EXERCISE SET.
• a. In the patch thread, which commit does the patch say introduced the regression it fixes?
• b. Please write out the section of the patch thread that begins with the words "Tue Nov 8 15:23:21" and ends with "of argument a...", copying it word for word.

PASSAGE GIVEN.
⁂
[Mesa-dev] [PATCH] gallivm: fix [IU]MUL_HI regression

Tue Nov 8 15:23:21 UTC 2016

On 08.11.2016 14:44, Roland Scheidegger wrote:
> Sorry for breaking radeonsi, I somehow thought this way only used for
> cpu only already, without actually checking...
> And thanks for fixing that typo, apparently you can pass piglits
> umul_hi/imul_hi tests (at least those from the shader_integer_mix group)
> even with the square of argument a...

Yeah, it sucks that test runs take so long with llvmpipe. Is there 
anybody doing systematic full regression runs on it?

I do full runs on radeonsi fairly frequently, and I noticed this bug 
with 
tests/spec/arb_gpu_shader5/execution/built-in-functions/fs-imulExtended.shader_test 
and friends.

> btw as I didn't consider this, I don't know if you want to change the
> shift/trunc to shuffle in the end - feel free to change it back if it
> doesn't generate good code on radeonsi...

It seems instcombine has no difficulties seeing through the IR, so I 
think we're good :)

> Reviewed-by: Roland Scheidegger <sroland at vmware.com>

Thanks!

Nicolai

> Am 08.11.2016 um 10:15 schrieb Nicolai Hähnle:
>> From: Nicolai Hähnle <nicolai.haehnle at amd.com>
>>
>> This patch does two things:
>>
>> 1. It separates the host-CPU code generation from the generic code
>>    generation. This guards against accidently breaking things for
>>    radeonsi in the future.
>>
>> 2. It makes sure we actually use both arguments and don't just compute
>>    a square :-p
>>
>> Fixes a regression introduced by commit 29279f44b3172ef3b84d470e70fc7684695ced4b
>>
>> Cc: Roland Scheidegger <sroland at vmware.com>
>> ---
>>  src/gallium/auxiliary/gallivm/lp_bld_arit.c        | 72 ++++++++++++++--------
>>  src/gallium/auxiliary/gallivm/lp_bld_arit.h        |  6 ++
>>  src/gallium/auxiliary/gallivm/lp_bld_tgsi_action.c | 40 +++++++++++-
>>  3 files changed, 90 insertions(+), 28 deletions(-)
>>
>> diff --git a/src/gallium/auxiliary/gallivm/lp_bld_arit.c b/src/gallium/auxiliary/gallivm/lp_bld_arit.c
>> index 3de4628..43ad238 100644
>> --- a/src/gallium/auxiliary/gallivm/lp_bld_arit.c
>> +++ b/src/gallium/auxiliary/gallivm/lp_bld_arit.c
>> @@ -1087,26 +1087,28 @@ lp_build_mul(struct lp_build_context *bld,
>>              res = LLVMBuildLShr(builder, res, shift, "");
>>        }
>>     }
>>
>>     return res;
>>  }
>>
>>  /*
>>   * Widening mul, valid for 32x32 bit -> 64bit only.
⁂
Target-pointing data
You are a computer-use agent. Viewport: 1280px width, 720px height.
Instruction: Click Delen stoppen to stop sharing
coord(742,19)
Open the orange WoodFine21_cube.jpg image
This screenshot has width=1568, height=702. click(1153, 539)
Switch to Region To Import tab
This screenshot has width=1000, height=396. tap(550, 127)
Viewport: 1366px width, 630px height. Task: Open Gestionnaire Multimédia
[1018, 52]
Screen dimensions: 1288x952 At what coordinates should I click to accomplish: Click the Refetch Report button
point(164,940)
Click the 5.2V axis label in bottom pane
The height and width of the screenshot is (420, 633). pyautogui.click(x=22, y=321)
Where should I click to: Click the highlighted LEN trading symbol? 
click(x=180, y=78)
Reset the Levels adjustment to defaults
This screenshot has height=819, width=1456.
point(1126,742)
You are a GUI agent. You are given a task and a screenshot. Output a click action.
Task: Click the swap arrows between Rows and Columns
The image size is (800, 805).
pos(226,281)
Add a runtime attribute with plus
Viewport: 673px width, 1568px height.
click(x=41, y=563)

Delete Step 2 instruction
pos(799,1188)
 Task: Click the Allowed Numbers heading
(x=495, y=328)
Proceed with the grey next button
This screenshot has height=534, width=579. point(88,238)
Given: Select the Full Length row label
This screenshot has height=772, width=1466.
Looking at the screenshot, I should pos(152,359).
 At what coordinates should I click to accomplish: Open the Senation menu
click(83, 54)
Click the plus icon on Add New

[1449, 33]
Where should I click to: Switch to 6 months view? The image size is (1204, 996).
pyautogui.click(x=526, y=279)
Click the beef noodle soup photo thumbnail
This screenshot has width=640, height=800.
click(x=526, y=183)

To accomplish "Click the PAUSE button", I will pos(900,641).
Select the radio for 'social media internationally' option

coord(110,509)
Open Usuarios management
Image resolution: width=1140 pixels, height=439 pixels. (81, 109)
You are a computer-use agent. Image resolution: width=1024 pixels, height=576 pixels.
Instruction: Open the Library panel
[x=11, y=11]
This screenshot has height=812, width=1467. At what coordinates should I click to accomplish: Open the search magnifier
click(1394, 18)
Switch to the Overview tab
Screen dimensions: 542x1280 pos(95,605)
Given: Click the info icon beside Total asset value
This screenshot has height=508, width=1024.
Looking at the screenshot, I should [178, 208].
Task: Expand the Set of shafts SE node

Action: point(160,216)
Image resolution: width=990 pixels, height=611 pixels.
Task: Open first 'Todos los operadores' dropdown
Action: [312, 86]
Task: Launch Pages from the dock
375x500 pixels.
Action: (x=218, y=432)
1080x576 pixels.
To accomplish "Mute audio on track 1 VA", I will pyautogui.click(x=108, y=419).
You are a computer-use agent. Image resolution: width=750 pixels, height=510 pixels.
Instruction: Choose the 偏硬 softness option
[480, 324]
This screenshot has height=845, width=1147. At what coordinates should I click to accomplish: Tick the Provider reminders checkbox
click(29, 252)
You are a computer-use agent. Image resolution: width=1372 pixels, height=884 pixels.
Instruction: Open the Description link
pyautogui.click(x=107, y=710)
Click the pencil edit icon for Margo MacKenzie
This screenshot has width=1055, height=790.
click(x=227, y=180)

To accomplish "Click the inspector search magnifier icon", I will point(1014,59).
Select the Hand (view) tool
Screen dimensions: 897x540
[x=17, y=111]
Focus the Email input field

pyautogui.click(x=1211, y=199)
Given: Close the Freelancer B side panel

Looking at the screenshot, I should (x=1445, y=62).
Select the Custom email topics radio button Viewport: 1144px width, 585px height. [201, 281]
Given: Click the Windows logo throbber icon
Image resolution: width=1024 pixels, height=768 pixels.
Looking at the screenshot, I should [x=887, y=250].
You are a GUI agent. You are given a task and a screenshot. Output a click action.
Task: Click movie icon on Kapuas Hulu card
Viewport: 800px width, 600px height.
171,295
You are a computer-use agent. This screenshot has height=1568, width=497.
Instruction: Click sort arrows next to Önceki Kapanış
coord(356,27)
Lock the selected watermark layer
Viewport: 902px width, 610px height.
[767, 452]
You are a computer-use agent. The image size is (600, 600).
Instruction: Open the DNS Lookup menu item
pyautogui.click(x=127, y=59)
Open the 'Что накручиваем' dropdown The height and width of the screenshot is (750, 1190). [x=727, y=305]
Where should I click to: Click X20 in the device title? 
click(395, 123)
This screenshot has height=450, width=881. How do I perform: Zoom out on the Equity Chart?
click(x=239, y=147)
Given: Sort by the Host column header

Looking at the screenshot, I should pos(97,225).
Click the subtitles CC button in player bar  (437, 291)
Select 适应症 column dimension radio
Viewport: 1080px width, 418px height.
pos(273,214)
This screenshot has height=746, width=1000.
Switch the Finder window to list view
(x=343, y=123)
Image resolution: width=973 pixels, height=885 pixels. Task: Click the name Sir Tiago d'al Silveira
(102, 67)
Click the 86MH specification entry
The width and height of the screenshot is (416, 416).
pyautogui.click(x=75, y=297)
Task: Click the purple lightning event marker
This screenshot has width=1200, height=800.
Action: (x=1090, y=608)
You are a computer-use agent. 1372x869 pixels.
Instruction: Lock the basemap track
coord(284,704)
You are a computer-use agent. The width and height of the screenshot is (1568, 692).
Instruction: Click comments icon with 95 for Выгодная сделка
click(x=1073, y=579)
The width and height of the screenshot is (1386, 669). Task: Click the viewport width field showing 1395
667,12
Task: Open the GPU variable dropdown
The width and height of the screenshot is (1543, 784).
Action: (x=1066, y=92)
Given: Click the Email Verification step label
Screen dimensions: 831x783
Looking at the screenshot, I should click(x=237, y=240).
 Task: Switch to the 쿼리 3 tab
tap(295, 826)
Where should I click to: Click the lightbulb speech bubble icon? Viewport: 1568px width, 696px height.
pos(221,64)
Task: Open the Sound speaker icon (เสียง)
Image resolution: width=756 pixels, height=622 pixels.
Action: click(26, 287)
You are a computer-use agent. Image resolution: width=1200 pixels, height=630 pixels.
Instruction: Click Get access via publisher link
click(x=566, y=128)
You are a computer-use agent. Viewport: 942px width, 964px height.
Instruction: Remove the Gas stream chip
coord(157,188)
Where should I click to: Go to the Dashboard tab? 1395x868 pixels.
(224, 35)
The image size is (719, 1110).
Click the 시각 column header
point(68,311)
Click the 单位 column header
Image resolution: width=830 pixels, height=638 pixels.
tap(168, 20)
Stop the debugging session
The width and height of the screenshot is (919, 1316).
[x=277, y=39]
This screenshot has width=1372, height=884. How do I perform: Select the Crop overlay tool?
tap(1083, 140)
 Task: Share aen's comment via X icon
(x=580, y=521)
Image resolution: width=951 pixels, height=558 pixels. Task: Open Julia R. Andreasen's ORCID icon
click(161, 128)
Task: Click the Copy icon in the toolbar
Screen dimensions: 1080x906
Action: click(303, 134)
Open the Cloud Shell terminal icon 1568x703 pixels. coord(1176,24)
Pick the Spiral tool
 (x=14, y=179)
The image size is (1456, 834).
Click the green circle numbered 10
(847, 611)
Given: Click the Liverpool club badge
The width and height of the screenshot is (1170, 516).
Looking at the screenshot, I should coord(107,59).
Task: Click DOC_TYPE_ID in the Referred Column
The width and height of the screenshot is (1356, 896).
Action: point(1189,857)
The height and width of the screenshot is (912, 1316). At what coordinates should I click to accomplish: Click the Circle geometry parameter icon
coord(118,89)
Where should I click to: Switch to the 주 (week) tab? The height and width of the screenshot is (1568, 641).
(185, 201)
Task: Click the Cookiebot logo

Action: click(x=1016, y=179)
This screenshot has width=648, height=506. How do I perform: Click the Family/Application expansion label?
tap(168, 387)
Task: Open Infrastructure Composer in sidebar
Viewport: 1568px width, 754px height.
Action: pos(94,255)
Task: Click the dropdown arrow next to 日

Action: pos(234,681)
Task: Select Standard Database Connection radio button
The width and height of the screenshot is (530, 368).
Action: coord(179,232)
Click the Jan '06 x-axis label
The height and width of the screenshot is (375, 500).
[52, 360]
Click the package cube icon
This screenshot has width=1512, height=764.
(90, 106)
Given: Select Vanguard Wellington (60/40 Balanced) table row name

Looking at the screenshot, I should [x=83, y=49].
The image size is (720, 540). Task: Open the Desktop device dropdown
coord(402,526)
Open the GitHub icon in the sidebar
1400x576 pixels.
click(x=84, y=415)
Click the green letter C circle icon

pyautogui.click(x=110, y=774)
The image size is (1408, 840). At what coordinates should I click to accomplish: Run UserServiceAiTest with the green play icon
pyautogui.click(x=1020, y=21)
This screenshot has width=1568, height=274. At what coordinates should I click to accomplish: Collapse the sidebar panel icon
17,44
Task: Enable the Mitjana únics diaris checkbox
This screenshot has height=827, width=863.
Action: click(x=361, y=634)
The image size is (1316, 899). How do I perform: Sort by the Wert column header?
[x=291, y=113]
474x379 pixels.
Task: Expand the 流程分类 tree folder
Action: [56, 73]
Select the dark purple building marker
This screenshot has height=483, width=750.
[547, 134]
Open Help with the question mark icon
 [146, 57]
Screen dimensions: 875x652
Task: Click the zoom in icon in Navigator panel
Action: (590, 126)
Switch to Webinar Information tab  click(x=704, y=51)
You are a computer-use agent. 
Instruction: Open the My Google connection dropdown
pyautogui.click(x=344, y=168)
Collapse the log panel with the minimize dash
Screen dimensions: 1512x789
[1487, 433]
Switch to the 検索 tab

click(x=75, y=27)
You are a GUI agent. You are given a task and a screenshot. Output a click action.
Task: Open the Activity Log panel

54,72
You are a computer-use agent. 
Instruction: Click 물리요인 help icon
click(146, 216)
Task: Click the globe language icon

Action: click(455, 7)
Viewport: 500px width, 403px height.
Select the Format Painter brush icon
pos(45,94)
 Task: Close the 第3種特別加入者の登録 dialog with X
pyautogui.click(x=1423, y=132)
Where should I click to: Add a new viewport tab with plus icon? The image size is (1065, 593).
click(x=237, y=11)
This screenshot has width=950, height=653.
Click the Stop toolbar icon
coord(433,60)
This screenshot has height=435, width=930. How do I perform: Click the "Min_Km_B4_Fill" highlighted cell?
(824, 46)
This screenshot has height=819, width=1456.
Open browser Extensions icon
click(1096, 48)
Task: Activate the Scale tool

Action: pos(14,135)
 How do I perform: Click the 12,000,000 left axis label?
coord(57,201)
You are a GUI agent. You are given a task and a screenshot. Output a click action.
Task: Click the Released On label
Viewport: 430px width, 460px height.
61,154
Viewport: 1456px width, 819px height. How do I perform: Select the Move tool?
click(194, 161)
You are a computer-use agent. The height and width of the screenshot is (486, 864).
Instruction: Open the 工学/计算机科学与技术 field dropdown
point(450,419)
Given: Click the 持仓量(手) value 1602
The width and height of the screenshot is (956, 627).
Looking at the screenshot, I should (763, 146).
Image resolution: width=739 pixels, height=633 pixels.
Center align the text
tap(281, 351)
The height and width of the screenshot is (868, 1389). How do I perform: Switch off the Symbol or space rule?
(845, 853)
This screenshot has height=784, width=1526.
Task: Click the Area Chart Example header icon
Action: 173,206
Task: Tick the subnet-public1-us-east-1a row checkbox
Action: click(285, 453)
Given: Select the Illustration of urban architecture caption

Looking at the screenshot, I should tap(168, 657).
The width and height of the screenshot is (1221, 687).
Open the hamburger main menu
⁂
RESULTS IN ORDER.
• a. Commit 29279f44b3172ef3b84d470e70fc7684695ced4b

• b.
Tue Nov 8 15:23:21 UTC 2016

On 08.11.2016 14:44, Roland Scheidegger wrote:
> Sorry for breaking radeonsi, I somehow thought this way only used for
> cpu only already, without actually checking...
> And thanks for fixing that typo, apparently you can pass piglits
> umul_hi/imul_hi tests (at least those from the shader_integer_mix group)
> even with the square of argument a...